Nella gerarchia delle fonti è sottordinata alla Costituzione, alle leggi costituzionali e alle eventuali leggi organiche; nondimeno, il concetto di legge ordinaria presuppone una costituzione rigida giacché, in presenza di costituzione flessibile, tutte le leggi hanno il medesimo rango, non presentando alcuna forza passiva peculiare.

Caratteri generali[modifica | modifica wikitesto]

Solitamente la legge ordinaria ha competenza generale e residuale, nel senso che può disciplinare qualsiasi materia, escluse solo quelle che la costituzione gli sottrae e attribuisce ad altra fonte, come la legge costituzionale (riserva di legge costituzionale), la legge organica (riserva di legge organica) o il regolamento del parlamentare. Un'eccezione è rappresentata dalla Costituzione della V Repubblica francese che attribuisce la competenza generale e residuale al regolamento governativo (art. 37), mentre le competenze della legge ordinaria sono tassativamente enumerate (art. 34).

Negli stati federali e regionali, oltre al parlamento della federazione o dello Stato centrale, anche i parlamenti degli stati federati o gli analoghi organi legislativi degli enti regionali (come il consiglio regionale in Italia) possono adottare leggi ordinarie (sicché si distinguono leggi federali o statali, da un lato, e leggi statali, regionali, provinciali ecc. dall'altro). In questo caso, la costituzione dello Stato federale o centrale ripartisce le competenze tra legislatore federale o statale e legislatore dello Stato federato o regionale sulla base della materia, solitamente elencando le materie attribuite ad uno dei due e demandando all'altro la competenza per tutte le materie non contemplate nell'elenco (competenza residuale o poteri residui); tale competenza residuale è sovente attribuita agli stati federati nei sistemi federali, allo Stato centrale in quelli regionali, ma non mancano eccezioni (ad esempio, le regioni italiane hanno competenza legislativa residuale).

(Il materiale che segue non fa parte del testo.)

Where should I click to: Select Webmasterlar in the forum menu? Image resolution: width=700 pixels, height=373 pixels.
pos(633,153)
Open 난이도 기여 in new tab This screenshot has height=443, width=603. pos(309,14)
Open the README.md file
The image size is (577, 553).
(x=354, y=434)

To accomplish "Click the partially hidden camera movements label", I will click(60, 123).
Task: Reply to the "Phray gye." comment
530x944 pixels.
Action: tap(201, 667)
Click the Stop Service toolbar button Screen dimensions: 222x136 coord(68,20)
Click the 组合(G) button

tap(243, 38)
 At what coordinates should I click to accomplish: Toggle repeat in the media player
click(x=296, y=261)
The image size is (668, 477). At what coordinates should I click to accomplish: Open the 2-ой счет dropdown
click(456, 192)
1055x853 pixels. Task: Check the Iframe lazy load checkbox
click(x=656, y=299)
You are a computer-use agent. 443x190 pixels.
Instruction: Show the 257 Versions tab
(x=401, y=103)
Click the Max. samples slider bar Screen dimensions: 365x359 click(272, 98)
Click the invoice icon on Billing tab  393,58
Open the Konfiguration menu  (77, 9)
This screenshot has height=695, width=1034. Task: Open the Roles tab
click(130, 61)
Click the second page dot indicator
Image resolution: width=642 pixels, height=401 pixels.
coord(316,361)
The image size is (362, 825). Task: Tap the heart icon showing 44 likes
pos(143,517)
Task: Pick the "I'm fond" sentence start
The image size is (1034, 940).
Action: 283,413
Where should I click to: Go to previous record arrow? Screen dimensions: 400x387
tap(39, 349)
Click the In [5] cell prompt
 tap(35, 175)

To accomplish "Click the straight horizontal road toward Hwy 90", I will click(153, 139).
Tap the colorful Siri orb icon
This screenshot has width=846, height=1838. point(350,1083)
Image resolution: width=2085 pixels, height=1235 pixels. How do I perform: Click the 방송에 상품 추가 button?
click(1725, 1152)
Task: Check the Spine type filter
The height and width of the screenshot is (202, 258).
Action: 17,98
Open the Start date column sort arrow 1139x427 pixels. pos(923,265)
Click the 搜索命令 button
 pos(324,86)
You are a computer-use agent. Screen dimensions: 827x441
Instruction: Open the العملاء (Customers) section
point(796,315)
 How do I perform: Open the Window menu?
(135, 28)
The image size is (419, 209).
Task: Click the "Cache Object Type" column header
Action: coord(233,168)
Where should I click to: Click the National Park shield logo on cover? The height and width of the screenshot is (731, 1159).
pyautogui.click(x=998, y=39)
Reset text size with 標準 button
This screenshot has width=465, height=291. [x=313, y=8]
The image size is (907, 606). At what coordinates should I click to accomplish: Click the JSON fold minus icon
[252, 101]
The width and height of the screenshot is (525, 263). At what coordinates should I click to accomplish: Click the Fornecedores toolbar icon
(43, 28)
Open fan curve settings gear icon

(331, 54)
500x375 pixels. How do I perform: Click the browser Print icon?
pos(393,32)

In generale, le costituzioni escludono dalla disciplina di determinate materie le fonti subordinate alla legge ordinaria, ponendo così una riserva di legge che può essere relativa, se la legge ordinaria può limitarsi a stabilire i principi della disciplina demandando le regole di dettaglio a fonte subordinata, o assoluta, se l'intervento delle fonti subordinate è del tutto precluso. A volte la Costituzione, oltre a stabilire la riserva, richiede che la legge (ordinaria, organica o costituzionale) sia adottata con procedimento aggravato rispetto alle altre leggi dello stesso tipo o pone dei limiti alla discrezionalità del legislatore riguardo al suo contenuto: si parla in questi casi di riserva rinforzata e, nel caso di aggravamento procedimentale, di legge rinforzata o atipica.

L'organo legislativo esercita alcune funzioni non normative con atti aventi forma di legge ordinaria per previsione costituzionale (ad esempio, l'approvazione del Bilancio dello Stato); in questi casi si è di fronte a leggi meramente formali che, pur avendo la forma (e la forza) della legge ordinaria, non sono atti normativi.

Nell'ambito della funzione legislativa si possono creare - con legge ordinaria - norme prive dei caratteri di generalità e astrattezza; pur non essendo vietate, queste leggi si prestano ad uno scrutinio di costituzionalità particolarmente incisivo, contro i rischi di eccesso di potere legislativo: è il caso della cosiddetta legge-provvedimento[1] e della legge di interpretazione autentica[2].

Il potere legislativo[modifica | modifica wikitesto]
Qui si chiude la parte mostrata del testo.